Stored records
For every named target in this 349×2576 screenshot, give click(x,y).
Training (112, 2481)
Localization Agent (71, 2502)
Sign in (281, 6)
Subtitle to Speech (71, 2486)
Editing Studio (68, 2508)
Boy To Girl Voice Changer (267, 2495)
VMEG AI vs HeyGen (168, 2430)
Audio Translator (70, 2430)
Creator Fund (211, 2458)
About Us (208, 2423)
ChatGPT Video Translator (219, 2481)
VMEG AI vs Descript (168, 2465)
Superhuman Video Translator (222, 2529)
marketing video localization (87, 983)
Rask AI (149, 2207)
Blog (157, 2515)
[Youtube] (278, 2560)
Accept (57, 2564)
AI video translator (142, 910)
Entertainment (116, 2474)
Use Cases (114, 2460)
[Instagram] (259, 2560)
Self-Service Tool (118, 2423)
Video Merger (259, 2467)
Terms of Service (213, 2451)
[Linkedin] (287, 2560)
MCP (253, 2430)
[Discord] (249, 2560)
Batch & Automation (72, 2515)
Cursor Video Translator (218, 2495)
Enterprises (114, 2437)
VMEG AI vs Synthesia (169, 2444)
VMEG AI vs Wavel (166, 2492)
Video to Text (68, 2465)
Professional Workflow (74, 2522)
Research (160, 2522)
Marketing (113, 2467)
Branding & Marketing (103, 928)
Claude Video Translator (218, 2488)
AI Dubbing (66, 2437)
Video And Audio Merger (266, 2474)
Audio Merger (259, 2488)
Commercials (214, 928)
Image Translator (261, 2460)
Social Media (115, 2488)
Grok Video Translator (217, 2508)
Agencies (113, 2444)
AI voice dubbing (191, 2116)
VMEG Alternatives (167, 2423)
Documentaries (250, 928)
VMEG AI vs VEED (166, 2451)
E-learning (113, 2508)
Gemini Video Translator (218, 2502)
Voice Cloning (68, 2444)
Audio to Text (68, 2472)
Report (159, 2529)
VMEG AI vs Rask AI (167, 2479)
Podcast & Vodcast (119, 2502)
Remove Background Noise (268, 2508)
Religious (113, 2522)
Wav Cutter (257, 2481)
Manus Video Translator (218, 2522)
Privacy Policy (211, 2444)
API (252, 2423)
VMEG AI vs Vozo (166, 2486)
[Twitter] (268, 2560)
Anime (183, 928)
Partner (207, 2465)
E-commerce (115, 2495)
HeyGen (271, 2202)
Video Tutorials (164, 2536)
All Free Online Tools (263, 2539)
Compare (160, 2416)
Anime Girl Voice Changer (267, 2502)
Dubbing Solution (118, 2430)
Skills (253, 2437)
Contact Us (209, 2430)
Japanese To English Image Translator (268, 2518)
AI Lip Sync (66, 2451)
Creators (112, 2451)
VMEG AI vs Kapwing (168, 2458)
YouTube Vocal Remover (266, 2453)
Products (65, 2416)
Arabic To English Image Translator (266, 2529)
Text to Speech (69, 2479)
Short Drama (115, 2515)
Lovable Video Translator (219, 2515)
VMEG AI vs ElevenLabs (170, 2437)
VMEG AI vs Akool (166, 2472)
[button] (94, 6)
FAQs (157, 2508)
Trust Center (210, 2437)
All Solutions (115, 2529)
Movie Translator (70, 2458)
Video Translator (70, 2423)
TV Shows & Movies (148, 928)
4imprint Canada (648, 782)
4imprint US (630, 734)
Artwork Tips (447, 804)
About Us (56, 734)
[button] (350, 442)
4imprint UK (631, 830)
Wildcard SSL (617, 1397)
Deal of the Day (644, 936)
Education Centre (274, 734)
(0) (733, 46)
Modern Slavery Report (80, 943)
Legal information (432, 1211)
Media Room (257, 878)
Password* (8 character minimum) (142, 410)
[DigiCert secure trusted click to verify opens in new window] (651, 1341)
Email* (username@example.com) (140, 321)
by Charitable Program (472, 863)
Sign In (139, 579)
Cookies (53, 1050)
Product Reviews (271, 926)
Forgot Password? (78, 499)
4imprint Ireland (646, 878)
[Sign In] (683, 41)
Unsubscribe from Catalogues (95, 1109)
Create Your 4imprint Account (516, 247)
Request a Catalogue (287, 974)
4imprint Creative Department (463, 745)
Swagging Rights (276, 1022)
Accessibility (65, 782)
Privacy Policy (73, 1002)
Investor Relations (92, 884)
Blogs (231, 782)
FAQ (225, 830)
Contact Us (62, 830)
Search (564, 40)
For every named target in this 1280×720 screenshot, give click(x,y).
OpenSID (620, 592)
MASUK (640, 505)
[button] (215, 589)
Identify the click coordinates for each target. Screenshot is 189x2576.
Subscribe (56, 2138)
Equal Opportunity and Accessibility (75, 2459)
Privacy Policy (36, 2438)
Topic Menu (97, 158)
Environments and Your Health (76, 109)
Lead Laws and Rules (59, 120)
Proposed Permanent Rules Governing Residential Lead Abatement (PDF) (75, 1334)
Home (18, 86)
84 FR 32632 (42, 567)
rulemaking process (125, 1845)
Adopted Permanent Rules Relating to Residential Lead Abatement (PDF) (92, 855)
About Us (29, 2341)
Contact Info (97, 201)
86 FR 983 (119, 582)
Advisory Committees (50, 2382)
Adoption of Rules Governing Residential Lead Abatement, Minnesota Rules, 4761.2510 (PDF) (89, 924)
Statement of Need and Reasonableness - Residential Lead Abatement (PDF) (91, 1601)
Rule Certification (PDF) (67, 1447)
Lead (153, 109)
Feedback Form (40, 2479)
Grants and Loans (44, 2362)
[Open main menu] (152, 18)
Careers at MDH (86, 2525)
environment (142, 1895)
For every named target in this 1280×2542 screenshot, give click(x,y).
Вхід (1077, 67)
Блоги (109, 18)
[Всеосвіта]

▶ Exercise objective
Each record above needs to be written out exactly, with nothing left out.

▶ Written reply
For every named target in this 349×2576 screenshot, give click(x,y).
Training (112, 2481)
Localization Agent (71, 2502)
Sign in (281, 6)
Subtitle to Speech (71, 2486)
Editing Studio (68, 2508)
Boy To Girl Voice Changer (267, 2495)
VMEG AI vs HeyGen (168, 2430)
Audio Translator (70, 2430)
Creator Fund (211, 2458)
About Us (208, 2423)
ChatGPT Video Translator (219, 2481)
VMEG AI vs Descript (168, 2465)
Superhuman Video Translator (222, 2529)
marketing video localization (87, 983)
Rask AI (149, 2207)
Blog (157, 2515)
[Youtube] (278, 2560)
Accept (57, 2564)
AI video translator (142, 910)
Entertainment (116, 2474)
Use Cases (114, 2460)
[Instagram] (259, 2560)
Self-Service Tool (118, 2423)
Video Merger (259, 2467)
Terms of Service (213, 2451)
[Linkedin] (287, 2560)
MCP (253, 2430)
[Discord] (249, 2560)
Batch & Automation (72, 2515)
Cursor Video Translator (218, 2495)
Enterprises (114, 2437)
VMEG AI vs Synthesia (169, 2444)
VMEG AI vs Wavel (166, 2492)
Video to Text (68, 2465)
Professional Workflow (74, 2522)
Research (160, 2522)
Marketing (113, 2467)
Branding & Marketing (103, 928)
Claude Video Translator (218, 2488)
AI Dubbing (66, 2437)
Video And Audio Merger (266, 2474)
Audio Merger (259, 2488)
Commercials (214, 928)
Image Translator (261, 2460)
Social Media (115, 2488)
Grok Video Translator (217, 2508)
Agencies (113, 2444)
AI voice dubbing (191, 2116)
VMEG Alternatives (167, 2423)
Documentaries (250, 928)
VMEG AI vs VEED (166, 2451)
E-learning (113, 2508)
Gemini Video Translator (218, 2502)
Voice Cloning (68, 2444)
Audio to Text (68, 2472)
Report (159, 2529)
VMEG AI vs Rask AI (167, 2479)
Podcast & Vodcast (119, 2502)
Remove Background Noise (268, 2508)
Religious (113, 2522)
Wav Cutter (257, 2481)
Manus Video Translator (218, 2522)
Privacy Policy (211, 2444)
API (252, 2423)
VMEG AI vs Vozo (166, 2486)
[Twitter] (268, 2560)
Anime (183, 928)
Partner (207, 2465)
E-commerce (115, 2495)
HeyGen (271, 2202)
Video Tutorials (164, 2536)
All Free Online Tools (263, 2539)
Compare (160, 2416)
Anime Girl Voice Changer (267, 2502)
Dubbing Solution (118, 2430)
Skills (253, 2437)
Contact Us (209, 2430)
Japanese To English Image Translator (268, 2518)
AI Lip Sync (66, 2451)
Creators (112, 2451)
VMEG AI vs Kapwing (168, 2458)
YouTube Vocal Remover (266, 2453)
Products (65, 2416)
Arabic To English Image Translator (266, 2529)
Text to Speech (69, 2479)
Short Drama (115, 2515)
Lovable Video Translator (219, 2515)
VMEG AI vs ElevenLabs (170, 2437)
VMEG AI vs Akool (166, 2472)
[button] (94, 6)
FAQs (157, 2508)
Trust Center (210, 2437)
All Solutions (115, 2529)
Movie Translator (70, 2458)
Video Translator (70, 2423)
TV Shows & Movies (148, 928)
4imprint Canada (648, 782)
4imprint US (630, 734)
Artwork Tips (447, 804)
About Us (56, 734)
[button] (350, 442)
4imprint UK (631, 830)
Wildcard SSL (617, 1397)
Deal of the Day (644, 936)
Education Centre (274, 734)
(0) (733, 46)
Modern Slavery Report (80, 943)
Legal information (432, 1211)
Media Room (257, 878)
Password* (8 character minimum) (142, 410)
[DigiCert secure trusted click to verify opens in new window] (651, 1341)
Email* (username@example.com) (140, 321)
by Charitable Program (472, 863)
Sign In (139, 579)
Cookies (53, 1050)
Product Reviews (271, 926)
Forgot Password? (78, 499)
4imprint Ireland (646, 878)
[Sign In] (683, 41)
Unsubscribe from Catalogues (95, 1109)
Create Your 4imprint Account (516, 247)
Request a Catalogue (287, 974)
4imprint Creative Department (463, 745)
Swagging Rights (276, 1022)
Accessibility (65, 782)
Privacy Policy (73, 1002)
Investor Relations (92, 884)
Blogs (231, 782)
FAQ (225, 830)
Contact Us (62, 830)
Search (564, 40)
For every named target in this 1280×720 screenshot, give click(x,y).
OpenSID (620, 592)
MASUK (640, 505)
[button] (215, 589)
Identify the click coordinates for each target. Screenshot is 189x2576.
Subscribe (56, 2138)
Equal Opportunity and Accessibility (75, 2459)
Privacy Policy (36, 2438)
Topic Menu (97, 158)
Environments and Your Health (76, 109)
Lead Laws and Rules (59, 120)
Proposed Permanent Rules Governing Residential Lead Abatement (PDF) (75, 1334)
Home (18, 86)
84 FR 32632 (42, 567)
rulemaking process (125, 1845)
Adopted Permanent Rules Relating to Residential Lead Abatement (PDF) (92, 855)
About Us (29, 2341)
Contact Info (97, 201)
86 FR 983 (119, 582)
Advisory Committees (50, 2382)
Adoption of Rules Governing Residential Lead Abatement, Minnesota Rules, 4761.2510 (PDF) (89, 924)
Statement of Need and Reasonableness - Residential Lead Abatement (PDF) (91, 1601)
Rule Certification (PDF) (67, 1447)
Lead (153, 109)
Feedback Form (40, 2479)
Grants and Loans (44, 2362)
[Open main menu] (152, 18)
Careers at MDH (86, 2525)
environment (142, 1895)
For every named target in this 1280×2542 screenshot, give click(x,y).
Вхід (1077, 67)
Блоги (109, 18)
[Всеосвіта]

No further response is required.